第2回で觊れたように、ファルコン・ヘノィはファルコン9の機䜓を䜿っおいるこずから、センタヌ・コア(䞭倮の第1段機䜓)も、その䞡脇のブヌスタヌも、地䞊に垰還、回収し、再䜿甚できるようになっおおり、打ち䞊げコストの䜎枛を図っおいる。

実際、今回の初打ち䞊げでも、ブヌスタヌには過去に䞀床、ファルコン9の第1段機䜓ずしお打ち䞊げられたものが䜿われた。センタヌ・コアは新造機だったが、もちろん垰還、再䜿甚ができるようになっおいた(ただし今回は倱敗)。

だが、ここで泚意しないずいけないのは、ブヌスタヌやセンタヌ・コアを回収する堎合、打ち䞊げ胜力が䞋がるずいうこずである。第1回で、「ファルコン・ヘノィの地球䜎軌道ぞの打ち䞊げ胜力は"最倧"63.8トン」ず曞いた。
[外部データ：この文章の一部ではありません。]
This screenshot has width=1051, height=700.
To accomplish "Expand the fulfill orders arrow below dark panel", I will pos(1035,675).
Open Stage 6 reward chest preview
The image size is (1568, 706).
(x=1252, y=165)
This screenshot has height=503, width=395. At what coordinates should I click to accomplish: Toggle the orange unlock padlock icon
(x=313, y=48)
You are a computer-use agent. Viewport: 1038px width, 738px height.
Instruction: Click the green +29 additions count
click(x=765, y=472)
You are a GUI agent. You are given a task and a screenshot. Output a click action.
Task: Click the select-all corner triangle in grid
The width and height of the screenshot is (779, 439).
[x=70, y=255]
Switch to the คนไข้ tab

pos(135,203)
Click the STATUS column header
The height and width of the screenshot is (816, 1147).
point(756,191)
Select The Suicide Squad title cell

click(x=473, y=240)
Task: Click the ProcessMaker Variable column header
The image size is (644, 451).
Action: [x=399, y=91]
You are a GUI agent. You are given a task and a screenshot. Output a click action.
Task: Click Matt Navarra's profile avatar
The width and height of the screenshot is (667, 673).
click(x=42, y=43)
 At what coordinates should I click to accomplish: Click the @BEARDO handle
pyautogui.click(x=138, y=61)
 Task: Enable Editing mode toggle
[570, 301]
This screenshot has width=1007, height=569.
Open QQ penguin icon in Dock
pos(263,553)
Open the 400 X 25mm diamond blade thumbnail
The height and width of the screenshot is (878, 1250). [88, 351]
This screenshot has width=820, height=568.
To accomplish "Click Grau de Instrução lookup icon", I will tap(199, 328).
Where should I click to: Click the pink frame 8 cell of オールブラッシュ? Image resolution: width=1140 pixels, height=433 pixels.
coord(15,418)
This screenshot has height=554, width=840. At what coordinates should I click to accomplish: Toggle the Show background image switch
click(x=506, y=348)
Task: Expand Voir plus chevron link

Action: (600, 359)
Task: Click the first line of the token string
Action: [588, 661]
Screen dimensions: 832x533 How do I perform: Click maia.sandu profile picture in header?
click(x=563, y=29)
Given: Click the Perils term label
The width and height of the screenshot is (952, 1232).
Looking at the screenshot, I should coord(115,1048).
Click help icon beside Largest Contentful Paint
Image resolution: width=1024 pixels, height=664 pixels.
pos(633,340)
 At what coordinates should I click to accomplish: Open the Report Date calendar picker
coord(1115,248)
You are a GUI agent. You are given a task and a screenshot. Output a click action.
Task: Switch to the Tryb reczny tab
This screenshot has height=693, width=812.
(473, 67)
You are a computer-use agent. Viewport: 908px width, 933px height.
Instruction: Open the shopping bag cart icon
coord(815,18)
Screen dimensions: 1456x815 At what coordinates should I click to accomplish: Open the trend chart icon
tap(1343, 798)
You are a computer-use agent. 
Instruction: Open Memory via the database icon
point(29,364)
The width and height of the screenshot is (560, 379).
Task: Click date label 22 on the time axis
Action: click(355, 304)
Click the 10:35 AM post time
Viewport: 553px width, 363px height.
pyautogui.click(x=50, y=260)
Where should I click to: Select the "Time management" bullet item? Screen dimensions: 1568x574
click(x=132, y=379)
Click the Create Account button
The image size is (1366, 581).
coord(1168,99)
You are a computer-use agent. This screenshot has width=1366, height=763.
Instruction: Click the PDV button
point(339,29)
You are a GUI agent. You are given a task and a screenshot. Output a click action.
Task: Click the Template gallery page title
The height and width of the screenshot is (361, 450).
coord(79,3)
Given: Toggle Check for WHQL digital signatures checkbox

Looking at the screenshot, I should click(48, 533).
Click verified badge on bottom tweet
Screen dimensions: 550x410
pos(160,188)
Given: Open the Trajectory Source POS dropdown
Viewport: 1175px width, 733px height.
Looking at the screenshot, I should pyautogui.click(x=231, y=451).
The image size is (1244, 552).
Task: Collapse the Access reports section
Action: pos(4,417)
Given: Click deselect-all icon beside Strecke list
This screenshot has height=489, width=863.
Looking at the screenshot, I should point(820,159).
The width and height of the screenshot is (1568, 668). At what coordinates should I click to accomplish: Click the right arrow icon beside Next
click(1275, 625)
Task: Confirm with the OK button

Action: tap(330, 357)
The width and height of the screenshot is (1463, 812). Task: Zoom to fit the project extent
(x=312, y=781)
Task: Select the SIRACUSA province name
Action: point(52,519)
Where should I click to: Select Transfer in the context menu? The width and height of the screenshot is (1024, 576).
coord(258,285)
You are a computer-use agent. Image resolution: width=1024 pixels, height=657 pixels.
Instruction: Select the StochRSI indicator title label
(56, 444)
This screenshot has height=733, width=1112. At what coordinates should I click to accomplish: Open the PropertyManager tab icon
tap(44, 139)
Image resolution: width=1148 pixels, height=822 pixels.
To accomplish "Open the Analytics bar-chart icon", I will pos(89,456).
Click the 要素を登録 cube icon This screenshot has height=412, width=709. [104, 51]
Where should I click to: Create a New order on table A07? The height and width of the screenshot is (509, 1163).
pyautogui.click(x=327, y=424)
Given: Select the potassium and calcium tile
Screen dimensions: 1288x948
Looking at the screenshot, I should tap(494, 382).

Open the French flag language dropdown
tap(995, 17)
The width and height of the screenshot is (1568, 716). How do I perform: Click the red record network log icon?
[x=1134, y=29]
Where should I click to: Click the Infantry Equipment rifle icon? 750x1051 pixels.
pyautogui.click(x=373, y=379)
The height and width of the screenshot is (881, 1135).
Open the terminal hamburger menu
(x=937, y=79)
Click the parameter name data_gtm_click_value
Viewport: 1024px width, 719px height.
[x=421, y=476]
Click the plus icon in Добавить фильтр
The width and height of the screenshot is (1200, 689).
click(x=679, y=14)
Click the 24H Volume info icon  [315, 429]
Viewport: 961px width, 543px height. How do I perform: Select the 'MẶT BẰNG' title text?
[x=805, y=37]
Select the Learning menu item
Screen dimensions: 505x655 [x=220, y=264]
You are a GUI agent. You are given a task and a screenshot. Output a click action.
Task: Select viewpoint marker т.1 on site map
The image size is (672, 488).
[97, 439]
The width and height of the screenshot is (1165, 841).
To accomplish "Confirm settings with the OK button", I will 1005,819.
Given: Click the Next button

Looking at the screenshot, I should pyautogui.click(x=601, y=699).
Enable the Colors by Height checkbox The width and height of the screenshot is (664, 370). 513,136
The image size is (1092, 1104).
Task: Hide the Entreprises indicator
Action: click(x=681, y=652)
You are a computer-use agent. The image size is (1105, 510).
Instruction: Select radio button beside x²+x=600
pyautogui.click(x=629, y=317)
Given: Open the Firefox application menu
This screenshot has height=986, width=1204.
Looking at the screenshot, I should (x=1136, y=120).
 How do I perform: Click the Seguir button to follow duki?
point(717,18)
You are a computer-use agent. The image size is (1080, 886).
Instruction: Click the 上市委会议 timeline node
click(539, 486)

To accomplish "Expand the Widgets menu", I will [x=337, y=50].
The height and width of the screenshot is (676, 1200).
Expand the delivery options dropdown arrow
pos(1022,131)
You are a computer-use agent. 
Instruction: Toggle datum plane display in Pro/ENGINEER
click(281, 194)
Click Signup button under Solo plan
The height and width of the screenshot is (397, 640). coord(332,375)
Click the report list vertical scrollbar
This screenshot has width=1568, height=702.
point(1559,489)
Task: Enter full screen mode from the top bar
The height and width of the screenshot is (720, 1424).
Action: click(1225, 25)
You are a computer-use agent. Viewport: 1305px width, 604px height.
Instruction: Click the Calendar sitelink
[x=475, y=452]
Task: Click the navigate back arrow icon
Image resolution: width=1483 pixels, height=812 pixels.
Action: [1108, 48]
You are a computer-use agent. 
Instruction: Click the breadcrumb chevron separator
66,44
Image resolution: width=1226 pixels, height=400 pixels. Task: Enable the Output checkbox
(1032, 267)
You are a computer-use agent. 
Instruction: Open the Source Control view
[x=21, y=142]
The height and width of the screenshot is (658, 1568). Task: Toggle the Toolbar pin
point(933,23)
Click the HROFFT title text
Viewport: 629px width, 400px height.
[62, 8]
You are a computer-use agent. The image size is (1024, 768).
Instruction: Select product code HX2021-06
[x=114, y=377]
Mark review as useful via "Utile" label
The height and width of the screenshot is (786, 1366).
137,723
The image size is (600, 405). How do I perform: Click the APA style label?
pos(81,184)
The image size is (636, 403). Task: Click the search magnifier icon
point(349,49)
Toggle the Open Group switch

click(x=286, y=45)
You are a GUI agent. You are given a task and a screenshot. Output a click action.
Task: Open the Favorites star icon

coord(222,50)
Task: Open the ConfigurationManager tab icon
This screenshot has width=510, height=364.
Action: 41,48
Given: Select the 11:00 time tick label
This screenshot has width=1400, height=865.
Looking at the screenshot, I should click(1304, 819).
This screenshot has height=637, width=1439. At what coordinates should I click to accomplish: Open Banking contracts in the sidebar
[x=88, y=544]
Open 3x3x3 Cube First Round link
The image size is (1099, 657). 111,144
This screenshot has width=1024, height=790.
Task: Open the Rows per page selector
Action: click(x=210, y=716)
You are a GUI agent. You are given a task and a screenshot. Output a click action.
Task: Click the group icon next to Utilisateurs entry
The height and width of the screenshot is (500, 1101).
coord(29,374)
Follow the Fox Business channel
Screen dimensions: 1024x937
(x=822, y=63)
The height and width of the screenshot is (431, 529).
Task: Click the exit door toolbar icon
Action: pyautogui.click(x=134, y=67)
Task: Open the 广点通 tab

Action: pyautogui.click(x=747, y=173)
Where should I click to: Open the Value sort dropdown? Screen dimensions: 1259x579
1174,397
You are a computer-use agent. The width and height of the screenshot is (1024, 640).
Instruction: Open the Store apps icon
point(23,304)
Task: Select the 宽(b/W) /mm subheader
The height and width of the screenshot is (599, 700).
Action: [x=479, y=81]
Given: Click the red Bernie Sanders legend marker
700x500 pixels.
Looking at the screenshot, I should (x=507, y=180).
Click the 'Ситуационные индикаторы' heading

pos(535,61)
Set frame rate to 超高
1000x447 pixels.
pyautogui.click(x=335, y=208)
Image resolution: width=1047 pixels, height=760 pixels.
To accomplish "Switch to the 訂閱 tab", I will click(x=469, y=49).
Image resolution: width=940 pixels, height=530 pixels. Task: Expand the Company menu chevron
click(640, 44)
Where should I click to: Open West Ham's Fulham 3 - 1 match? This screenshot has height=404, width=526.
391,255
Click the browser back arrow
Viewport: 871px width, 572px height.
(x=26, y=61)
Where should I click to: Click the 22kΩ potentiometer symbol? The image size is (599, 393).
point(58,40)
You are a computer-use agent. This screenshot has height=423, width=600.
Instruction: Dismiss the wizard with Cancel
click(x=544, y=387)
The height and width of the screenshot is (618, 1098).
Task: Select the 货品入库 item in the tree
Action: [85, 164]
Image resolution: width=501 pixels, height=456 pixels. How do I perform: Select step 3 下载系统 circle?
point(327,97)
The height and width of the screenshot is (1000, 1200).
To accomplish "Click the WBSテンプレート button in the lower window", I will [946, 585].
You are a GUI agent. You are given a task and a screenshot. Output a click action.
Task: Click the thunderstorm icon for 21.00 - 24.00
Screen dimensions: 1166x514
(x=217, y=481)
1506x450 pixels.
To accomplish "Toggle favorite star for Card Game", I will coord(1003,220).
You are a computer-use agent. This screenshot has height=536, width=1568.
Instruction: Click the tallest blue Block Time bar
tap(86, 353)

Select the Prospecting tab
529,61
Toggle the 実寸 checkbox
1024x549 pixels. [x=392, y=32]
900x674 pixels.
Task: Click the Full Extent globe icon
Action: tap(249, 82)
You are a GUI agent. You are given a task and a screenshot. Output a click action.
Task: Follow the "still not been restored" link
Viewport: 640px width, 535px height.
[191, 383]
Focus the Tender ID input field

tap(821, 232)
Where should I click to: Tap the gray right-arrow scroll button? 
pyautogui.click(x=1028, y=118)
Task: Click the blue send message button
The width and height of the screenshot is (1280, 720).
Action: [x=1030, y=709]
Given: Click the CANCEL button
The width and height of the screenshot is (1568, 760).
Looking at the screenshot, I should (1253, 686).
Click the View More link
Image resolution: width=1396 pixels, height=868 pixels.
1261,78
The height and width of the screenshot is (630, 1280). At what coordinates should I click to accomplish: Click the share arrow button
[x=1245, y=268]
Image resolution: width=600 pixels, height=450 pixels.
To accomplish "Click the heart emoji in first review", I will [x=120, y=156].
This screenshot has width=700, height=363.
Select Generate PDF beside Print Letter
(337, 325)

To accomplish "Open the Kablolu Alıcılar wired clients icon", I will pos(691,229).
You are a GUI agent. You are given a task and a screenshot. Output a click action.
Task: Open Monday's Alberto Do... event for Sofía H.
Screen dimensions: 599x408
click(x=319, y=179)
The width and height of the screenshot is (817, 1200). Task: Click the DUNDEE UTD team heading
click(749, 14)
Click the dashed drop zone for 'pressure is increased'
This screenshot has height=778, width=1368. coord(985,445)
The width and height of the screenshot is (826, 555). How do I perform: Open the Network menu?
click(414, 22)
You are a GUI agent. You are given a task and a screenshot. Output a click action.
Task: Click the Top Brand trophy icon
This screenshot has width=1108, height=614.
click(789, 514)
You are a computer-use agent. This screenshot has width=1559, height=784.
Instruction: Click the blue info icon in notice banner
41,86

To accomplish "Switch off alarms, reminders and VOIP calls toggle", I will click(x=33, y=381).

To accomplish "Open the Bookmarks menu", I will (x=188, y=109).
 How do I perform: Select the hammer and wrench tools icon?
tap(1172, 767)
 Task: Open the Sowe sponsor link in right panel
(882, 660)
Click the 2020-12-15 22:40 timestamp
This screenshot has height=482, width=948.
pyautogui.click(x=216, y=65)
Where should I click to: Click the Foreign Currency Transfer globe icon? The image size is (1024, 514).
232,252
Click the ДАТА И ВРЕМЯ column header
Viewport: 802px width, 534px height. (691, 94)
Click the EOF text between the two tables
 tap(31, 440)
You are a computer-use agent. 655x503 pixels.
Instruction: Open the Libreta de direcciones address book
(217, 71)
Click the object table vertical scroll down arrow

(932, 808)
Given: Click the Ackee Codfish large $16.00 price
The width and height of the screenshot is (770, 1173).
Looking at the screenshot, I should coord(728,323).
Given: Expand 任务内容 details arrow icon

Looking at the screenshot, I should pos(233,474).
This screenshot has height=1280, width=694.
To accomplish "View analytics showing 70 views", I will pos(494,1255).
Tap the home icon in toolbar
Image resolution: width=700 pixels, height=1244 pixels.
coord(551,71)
最倧ずいうのは぀たり、機䜓を回収せずにすべお䜿い捚お、ロケットの胜力を最倧限に発揮しお打ち䞊げたずきの胜力のこずである。

もしブヌスタヌやセンタヌ・コアの䞡方、あるいはブヌスタヌのみ回収するのであれば、打ち䞊げ胜力はこれよりも䞋がるこずになる。だが、それず匕き換えに、打ち䞊げごずにかかるコストは䞋げられる。

  • 着陞するファルコン・ヘノィのブヌスタヌ

    着陞するファルコン・ヘノィのブヌスタヌ (C) SpaceX

機䜓を回収する堎合、しない堎合の、打ち䞊げ胜力ず打ち䞊げ䟡栌、コストの違いに぀いお、スペヌスXやマスク氏は぀たびらかにしおいる。ファルコン9ずの比范も含め、以䞋の衚にたずめた。

地球
䜎軌道
静止トランスファヌ軌道 打ち䞊げコスト、䟡栌
ファルコン9
(第1段回収)
? 5.5トン 䟡栌:6200䞇ドル
(スペヌスXのWebサむトより)
ファルコン9(䜿い捚お) 22.8トン 8.3トン コスト:箄9500䞇ドル匱
(マスク氏の発蚀より)
ファルコン・ヘノィ
(ブヌスタヌ陞䞊回収、
センタヌ・コア掋䞊回収)
? 8.0トン 䟡栌:9000䞇ドル
(スペヌスXのWebサむトより)
ファルコン・ヘノィ
(ブヌスタヌ掋䞊回収、
センタヌ・コア䜿い捚お)
57.4トン 24.0トン コスト:箄9500䞇ドル匷
(マスク氏の発蚀より)
ファルコン・ヘノィ
(すべお䜿い捚お)
63.8トン 26.7トン コスト:1億5000䞇ドル
(マスク氏の発蚀より)
衚1: ファルコン9、ファルコン・ヘノィの、打ち䞊げ圢態ず胜力、コストず䟡栌の比范(なお、䟿宜䞊、たたマスク氏の発蚀の文脈䞊、同列に扱っおいるが、本来打ち䞊げコストず䟡栌は異なるものであるこず、たたこの数字はスペヌスXやマスク氏が公衚しおいる䟡栌であり、必ずしも実際にこの倀段で打ち䞊げられるずいうわけではないこずに留意されたい)

2぀の顔を持぀超倧型ロケット

この衚から、ファルコン・ヘノィずいうロケットの䟡倀ず、なぜスペヌスXが挫折を味わいながらも開発を続け、完成させたのかが芋えおくる。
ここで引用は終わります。